• Alıştırma Görevleri:
(1) Okuma metnine göre aşağıdaki soruları yanıtlayınız.
(a) Davalı-birleşen davacı vekiline göre davacı kadın, eşinin ailesine nasıl davranmıştır?
(b) Küçükçekmece 2. Aile Mahkemesinin kararı hangi tarihi taşımaktadır?
(c) İlk derece mahkemesi çocuk yararına ne kadar iştirak nafakasına hükmetmiştir?
(2) Okuma metnindeki bütün bölüm başlıklarını metindeki sırayla yazınız.

• Okuma Metni:
- - - -

Davalı-Birleşen Davacı İstemi:
5. Davalı-birleşen davacı vekili dava dilekçesinde; tüm iddiaları inkârla, müvekkilinin babasının kanser olduğunu, davacı kadının kayıtsız kalıp eşine destek olmadığı gibi eşinin ailesine de iyi davranmadığını, evliliğin bu hale gelmesinde davacının kusurlu olması nedeniyle asıl davanın reddine, birleşen davanın kabulü ile tarafların boşanmasına ve müvekkili yararına 100.000TL maddi, 100,000TL manevi tazminat ödenmesine karar verilmesini talep etmiştir.
İlk Derece Mahkemesi Kararı:
6. Küçükçekmece 2. Aile Mahkemesinin 10.03.2017 tarihli ve 2015/157 E., 2017/213 K. sayılı kararı ile; erkeğin eşine fiziksel şiddet uyguladığı, kadının ise boşanmaya yol açacak nitelikte kusurlu bir davranışının ispatlanamadığı, boşanmaya sebep olan olaylarda erkeğin tam kusurlu olduğu, kadının ise kusursuz olduğu gerekçesiyle birleşen davanın reddine, asıl davanın kabulü ile tarafların boşanmalarına, velâyetin anneye verilmesine, çocuk yararına 900TL iştirak nafakası ile kadın yararına 25.000TL maddi ve 35.000TL manevi tazminat ödenmesine, yoksulluk nafaka talebinin ise reddine karar verilmiştir.
Bölge Adliye Mahkemesinin Birinci Kararı:
7. İlk derece mahkemesinin yukarıda belirtilen kararına karşı yasal süresi içinde taraflarca istinaf isteminde bulunulmuştur.

- - - -

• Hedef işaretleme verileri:
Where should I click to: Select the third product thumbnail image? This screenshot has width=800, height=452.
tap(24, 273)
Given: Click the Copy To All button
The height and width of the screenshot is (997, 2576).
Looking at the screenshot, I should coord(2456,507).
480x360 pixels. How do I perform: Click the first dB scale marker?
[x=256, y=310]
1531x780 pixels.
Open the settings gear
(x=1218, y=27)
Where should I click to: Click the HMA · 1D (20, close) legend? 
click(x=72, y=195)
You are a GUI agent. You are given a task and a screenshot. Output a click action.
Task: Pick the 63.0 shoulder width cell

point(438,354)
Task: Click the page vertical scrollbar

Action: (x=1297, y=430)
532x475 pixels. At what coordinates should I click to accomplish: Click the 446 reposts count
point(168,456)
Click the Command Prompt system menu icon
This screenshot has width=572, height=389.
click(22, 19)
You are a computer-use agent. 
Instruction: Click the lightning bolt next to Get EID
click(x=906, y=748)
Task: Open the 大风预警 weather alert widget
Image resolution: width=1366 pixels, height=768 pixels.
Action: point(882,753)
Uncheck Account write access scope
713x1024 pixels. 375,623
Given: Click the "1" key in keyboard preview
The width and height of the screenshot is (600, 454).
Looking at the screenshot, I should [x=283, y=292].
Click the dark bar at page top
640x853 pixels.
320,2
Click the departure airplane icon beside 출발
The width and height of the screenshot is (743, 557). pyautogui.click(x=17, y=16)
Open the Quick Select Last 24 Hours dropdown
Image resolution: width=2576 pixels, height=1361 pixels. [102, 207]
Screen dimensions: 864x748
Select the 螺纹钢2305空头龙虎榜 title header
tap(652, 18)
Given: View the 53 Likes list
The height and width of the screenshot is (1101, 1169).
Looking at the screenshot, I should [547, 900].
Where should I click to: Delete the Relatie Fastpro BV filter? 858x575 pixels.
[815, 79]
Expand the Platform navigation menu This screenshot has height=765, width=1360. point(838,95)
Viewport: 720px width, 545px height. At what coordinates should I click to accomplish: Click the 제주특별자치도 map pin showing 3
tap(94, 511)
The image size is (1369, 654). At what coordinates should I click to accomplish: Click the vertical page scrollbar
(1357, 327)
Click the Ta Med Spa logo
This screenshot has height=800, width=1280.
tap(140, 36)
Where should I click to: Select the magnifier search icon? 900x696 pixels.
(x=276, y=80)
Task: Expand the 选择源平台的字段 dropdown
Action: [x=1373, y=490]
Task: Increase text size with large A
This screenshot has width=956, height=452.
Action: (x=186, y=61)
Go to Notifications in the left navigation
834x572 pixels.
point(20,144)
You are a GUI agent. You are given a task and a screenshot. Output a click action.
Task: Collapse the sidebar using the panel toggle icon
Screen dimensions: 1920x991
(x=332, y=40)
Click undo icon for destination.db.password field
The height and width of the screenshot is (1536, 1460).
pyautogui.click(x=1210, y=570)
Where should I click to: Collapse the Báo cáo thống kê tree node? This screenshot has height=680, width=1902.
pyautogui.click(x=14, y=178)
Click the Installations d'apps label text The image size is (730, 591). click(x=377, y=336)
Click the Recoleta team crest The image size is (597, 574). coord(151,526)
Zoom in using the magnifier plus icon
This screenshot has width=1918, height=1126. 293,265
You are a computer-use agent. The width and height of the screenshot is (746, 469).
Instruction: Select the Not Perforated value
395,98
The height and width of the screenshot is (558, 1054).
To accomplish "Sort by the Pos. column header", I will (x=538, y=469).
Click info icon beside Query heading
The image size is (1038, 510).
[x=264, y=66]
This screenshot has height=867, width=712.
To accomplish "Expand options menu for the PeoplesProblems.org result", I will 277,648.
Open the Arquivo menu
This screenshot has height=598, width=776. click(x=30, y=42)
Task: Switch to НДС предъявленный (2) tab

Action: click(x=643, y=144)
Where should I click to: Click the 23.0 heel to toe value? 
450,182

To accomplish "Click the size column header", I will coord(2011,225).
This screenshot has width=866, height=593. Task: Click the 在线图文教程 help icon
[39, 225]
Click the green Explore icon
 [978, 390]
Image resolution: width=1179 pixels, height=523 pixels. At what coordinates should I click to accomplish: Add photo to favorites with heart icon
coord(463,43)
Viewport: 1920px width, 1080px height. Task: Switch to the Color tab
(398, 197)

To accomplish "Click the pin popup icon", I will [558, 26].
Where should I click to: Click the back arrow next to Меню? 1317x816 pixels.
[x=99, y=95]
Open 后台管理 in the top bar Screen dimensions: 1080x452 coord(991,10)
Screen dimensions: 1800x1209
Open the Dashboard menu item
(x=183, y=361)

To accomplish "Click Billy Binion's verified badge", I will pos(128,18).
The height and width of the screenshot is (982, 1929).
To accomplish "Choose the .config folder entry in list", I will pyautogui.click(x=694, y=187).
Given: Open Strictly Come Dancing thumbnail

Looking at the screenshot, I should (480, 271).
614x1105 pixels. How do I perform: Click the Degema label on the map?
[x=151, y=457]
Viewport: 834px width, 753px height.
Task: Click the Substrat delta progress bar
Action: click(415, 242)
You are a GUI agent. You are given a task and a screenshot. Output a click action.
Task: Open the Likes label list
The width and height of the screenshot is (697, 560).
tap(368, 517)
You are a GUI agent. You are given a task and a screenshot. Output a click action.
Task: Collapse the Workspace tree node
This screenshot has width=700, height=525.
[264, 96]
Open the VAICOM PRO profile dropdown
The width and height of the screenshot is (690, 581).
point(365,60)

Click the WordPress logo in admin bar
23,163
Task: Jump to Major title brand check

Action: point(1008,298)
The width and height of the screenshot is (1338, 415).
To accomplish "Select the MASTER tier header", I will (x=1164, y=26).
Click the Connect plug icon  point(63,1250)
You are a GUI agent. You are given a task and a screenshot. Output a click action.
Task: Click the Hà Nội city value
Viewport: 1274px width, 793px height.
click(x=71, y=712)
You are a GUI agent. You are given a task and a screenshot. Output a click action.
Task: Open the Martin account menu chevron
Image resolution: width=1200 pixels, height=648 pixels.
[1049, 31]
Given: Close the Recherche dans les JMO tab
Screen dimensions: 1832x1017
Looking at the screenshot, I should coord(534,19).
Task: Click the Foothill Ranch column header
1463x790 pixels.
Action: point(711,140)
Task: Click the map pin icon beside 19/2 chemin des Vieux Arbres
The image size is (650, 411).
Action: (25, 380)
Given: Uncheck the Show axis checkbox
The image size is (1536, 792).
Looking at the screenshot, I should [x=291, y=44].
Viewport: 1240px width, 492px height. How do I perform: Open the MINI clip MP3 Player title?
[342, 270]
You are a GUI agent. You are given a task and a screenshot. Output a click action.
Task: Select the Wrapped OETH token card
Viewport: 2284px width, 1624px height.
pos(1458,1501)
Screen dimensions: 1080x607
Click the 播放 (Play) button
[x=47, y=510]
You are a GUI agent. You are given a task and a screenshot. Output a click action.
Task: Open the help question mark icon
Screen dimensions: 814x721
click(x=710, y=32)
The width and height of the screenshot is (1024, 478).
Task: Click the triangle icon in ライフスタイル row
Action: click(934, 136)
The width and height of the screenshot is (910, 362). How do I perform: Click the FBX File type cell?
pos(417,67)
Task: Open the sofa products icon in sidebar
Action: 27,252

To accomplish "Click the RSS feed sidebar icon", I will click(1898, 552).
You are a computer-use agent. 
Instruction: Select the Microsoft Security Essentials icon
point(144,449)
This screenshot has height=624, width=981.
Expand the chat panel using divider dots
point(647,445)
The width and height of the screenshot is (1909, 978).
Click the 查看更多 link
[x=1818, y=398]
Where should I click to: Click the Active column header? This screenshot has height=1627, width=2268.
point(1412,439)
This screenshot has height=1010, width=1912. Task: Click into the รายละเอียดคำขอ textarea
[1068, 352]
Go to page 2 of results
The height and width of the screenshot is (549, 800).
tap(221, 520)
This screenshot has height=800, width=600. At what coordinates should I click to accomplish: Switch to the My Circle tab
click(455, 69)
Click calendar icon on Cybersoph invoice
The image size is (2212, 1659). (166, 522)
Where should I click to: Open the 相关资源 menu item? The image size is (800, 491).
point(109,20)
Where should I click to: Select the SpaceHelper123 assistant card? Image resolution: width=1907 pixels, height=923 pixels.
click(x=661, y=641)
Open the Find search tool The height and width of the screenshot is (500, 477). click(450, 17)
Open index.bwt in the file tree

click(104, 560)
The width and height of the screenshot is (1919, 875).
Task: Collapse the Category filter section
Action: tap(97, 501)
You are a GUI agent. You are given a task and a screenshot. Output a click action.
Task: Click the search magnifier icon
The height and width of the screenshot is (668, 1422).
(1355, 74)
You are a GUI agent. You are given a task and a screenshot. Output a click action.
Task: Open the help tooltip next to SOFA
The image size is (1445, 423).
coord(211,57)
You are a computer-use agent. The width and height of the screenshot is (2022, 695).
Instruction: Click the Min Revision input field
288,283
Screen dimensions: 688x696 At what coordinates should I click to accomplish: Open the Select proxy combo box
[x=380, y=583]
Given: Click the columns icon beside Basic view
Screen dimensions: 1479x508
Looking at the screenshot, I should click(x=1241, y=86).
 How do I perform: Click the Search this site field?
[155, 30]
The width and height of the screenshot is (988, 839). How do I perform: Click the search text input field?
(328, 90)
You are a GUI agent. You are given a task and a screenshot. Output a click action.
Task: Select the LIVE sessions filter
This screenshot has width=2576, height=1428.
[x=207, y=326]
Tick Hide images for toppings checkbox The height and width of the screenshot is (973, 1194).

- - - -

• Alıştırma Sonuçları:
(1)
(a) Eşinin ailesine iyi davranmamıştır.
(b) 10.03.2017
(c) 900 TL

(2)
Davalı-Birleşen Davacı İstemi
İlk Derece Mahkemesi Kararı
Bölge Adliye Mahkemesinin Birinci Kararı